▶ _Task input_:
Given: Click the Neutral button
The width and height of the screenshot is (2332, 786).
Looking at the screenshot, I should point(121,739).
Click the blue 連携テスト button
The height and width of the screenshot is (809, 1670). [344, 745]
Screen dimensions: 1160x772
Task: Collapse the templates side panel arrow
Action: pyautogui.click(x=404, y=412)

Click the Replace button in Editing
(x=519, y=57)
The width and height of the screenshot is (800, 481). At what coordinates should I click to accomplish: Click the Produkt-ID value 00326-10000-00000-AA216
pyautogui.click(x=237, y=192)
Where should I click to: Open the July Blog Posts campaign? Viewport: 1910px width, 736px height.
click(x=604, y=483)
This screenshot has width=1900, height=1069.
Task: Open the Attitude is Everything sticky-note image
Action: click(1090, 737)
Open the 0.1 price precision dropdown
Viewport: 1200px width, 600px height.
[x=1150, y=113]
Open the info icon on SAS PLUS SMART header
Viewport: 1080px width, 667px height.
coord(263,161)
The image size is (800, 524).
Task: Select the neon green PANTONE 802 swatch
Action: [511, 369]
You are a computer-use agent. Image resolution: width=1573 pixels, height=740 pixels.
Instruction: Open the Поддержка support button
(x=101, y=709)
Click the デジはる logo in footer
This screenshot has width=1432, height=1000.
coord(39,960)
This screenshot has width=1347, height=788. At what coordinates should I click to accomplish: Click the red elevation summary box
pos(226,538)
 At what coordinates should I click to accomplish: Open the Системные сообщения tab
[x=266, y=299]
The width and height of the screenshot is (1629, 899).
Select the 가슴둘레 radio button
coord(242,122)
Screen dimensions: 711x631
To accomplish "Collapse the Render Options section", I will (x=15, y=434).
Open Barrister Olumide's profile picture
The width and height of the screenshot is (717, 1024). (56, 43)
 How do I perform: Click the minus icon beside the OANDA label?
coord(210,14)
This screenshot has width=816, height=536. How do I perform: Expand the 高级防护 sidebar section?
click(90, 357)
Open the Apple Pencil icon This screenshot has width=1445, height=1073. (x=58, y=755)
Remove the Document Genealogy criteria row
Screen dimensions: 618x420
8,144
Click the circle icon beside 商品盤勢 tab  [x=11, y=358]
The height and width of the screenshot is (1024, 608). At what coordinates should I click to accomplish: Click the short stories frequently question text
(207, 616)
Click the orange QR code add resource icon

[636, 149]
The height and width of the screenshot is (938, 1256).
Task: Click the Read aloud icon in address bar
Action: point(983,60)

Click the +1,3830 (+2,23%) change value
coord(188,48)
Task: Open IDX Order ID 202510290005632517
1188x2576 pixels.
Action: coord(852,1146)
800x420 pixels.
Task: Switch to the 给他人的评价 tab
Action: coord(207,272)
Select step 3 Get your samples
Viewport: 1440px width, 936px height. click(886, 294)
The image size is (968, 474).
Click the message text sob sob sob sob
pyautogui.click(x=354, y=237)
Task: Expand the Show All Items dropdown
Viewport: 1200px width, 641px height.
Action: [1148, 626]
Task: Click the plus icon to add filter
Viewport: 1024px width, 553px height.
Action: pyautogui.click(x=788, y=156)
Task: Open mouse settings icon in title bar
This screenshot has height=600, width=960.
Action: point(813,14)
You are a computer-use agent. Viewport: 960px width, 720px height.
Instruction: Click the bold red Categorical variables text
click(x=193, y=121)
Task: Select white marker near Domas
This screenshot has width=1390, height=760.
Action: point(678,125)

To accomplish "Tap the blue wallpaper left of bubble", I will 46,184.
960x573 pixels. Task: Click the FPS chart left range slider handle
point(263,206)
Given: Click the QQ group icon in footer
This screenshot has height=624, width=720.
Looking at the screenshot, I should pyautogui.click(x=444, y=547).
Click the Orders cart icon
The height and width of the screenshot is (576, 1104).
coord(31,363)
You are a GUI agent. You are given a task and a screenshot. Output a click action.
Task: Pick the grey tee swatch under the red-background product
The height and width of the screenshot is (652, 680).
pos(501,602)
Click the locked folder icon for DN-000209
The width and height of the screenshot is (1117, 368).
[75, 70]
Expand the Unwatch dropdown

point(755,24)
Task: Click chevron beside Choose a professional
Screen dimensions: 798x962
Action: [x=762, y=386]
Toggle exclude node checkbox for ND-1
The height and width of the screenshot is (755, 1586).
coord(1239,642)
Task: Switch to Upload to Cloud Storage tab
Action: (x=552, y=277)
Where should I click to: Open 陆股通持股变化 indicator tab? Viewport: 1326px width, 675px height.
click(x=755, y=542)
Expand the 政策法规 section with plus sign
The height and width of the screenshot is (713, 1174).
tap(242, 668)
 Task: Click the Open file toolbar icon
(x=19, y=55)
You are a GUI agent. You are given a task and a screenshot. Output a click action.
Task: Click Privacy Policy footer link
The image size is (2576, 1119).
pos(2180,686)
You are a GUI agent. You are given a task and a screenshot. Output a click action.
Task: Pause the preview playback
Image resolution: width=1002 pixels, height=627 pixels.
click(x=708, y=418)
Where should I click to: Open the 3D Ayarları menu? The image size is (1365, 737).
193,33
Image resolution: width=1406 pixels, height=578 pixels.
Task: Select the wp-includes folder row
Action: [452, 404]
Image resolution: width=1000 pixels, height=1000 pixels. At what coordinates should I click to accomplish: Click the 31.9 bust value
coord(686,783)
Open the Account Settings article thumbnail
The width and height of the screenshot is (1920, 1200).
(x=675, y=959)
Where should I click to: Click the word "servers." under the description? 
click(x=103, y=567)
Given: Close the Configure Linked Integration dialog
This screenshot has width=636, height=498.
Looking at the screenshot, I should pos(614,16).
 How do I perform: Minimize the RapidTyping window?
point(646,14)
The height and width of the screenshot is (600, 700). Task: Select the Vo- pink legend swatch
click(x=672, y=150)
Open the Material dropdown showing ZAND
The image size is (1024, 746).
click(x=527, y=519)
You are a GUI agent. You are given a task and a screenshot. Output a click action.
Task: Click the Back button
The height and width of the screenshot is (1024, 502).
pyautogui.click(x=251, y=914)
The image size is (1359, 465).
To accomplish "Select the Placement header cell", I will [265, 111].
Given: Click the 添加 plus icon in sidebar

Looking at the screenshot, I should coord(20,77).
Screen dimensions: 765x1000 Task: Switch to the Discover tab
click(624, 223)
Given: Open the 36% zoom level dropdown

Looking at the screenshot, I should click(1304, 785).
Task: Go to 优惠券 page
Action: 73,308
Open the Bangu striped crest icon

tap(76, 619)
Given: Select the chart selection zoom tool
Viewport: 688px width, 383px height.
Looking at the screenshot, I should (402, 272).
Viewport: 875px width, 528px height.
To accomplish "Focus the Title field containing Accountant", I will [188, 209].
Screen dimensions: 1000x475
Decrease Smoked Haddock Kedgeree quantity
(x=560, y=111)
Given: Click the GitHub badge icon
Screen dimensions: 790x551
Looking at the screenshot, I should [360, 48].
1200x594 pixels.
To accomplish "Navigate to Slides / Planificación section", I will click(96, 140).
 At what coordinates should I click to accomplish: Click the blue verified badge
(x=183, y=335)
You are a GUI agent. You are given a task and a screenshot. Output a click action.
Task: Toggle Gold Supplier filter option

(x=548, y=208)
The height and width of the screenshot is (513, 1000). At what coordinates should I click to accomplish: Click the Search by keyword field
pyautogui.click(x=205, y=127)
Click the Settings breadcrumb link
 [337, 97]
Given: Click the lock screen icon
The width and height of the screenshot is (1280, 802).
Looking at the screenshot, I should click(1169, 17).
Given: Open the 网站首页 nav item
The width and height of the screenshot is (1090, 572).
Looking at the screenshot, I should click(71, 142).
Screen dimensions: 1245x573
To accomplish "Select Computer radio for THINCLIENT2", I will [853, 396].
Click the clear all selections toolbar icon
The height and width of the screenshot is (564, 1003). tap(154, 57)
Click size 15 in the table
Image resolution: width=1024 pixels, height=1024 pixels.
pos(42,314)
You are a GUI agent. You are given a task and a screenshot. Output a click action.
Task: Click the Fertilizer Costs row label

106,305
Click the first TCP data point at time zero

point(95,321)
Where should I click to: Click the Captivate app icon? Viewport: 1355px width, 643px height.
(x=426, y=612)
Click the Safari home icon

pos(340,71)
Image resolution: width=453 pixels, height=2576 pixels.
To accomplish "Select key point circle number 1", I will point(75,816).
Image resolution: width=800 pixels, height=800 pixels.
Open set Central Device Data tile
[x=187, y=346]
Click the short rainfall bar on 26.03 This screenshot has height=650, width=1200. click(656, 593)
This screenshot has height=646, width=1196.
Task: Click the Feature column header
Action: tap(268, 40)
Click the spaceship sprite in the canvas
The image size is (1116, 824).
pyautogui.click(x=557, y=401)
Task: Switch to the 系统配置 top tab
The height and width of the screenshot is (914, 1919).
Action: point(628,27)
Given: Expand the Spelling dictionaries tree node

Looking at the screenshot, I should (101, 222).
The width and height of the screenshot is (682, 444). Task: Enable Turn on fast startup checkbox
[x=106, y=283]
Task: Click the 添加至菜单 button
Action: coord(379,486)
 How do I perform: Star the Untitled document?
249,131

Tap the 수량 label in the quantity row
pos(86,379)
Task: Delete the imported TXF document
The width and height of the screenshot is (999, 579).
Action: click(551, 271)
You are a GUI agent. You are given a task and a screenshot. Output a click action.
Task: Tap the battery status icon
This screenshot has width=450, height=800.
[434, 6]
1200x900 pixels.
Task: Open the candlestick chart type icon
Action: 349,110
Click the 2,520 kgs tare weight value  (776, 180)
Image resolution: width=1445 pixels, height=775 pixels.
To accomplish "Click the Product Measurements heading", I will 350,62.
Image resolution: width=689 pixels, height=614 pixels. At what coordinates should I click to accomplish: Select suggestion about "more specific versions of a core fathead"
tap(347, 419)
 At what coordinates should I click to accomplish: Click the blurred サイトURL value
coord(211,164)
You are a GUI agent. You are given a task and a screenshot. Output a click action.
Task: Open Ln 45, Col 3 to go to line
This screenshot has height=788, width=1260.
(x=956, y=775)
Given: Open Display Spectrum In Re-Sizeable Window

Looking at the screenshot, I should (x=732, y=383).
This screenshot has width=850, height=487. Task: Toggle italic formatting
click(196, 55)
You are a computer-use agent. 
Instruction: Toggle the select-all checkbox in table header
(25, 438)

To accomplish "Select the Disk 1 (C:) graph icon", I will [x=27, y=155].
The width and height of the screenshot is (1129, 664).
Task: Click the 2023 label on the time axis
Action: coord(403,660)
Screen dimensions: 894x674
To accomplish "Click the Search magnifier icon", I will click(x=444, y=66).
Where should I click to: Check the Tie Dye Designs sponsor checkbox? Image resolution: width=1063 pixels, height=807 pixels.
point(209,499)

▶ _What you have to do_: The required output is every line above from the one with "Click the Replace button in Editing" down to the one with "Click the circle", restated word for word, ends included.

▶ _Your response_:
Click the Replace button in Editing
(x=519, y=57)
The width and height of the screenshot is (800, 481). At what coordinates should I click to accomplish: Click the Produkt-ID value 00326-10000-00000-AA216
pyautogui.click(x=237, y=192)
Where should I click to: Open the July Blog Posts campaign? Viewport: 1910px width, 736px height.
click(x=604, y=483)
This screenshot has width=1900, height=1069.
Task: Open the Attitude is Everything sticky-note image
Action: click(1090, 737)
Open the 0.1 price precision dropdown
Viewport: 1200px width, 600px height.
[x=1150, y=113]
Open the info icon on SAS PLUS SMART header
Viewport: 1080px width, 667px height.
coord(263,161)
The image size is (800, 524).
Task: Select the neon green PANTONE 802 swatch
Action: [511, 369]
You are a computer-use agent. Image resolution: width=1573 pixels, height=740 pixels.
Instruction: Open the Поддержка support button
(x=101, y=709)
Click the デジはる logo in footer
This screenshot has width=1432, height=1000.
coord(39,960)
This screenshot has width=1347, height=788. At what coordinates should I click to accomplish: Click the red elevation summary box
pos(226,538)
 At what coordinates should I click to accomplish: Open the Системные сообщения tab
[x=266, y=299]
The width and height of the screenshot is (1629, 899).
Select the 가슴둘레 radio button
coord(242,122)
Screen dimensions: 711x631
To accomplish "Collapse the Render Options section", I will (x=15, y=434).
Open Barrister Olumide's profile picture
The width and height of the screenshot is (717, 1024). (56, 43)
 How do I perform: Click the minus icon beside the OANDA label?
coord(210,14)
This screenshot has width=816, height=536. How do I perform: Expand the 高级防护 sidebar section?
click(90, 357)
Open the Apple Pencil icon This screenshot has width=1445, height=1073. (x=58, y=755)
Remove the Document Genealogy criteria row
Screen dimensions: 618x420
8,144
Click the circle icon beside 商品盤勢 tab  [x=11, y=358]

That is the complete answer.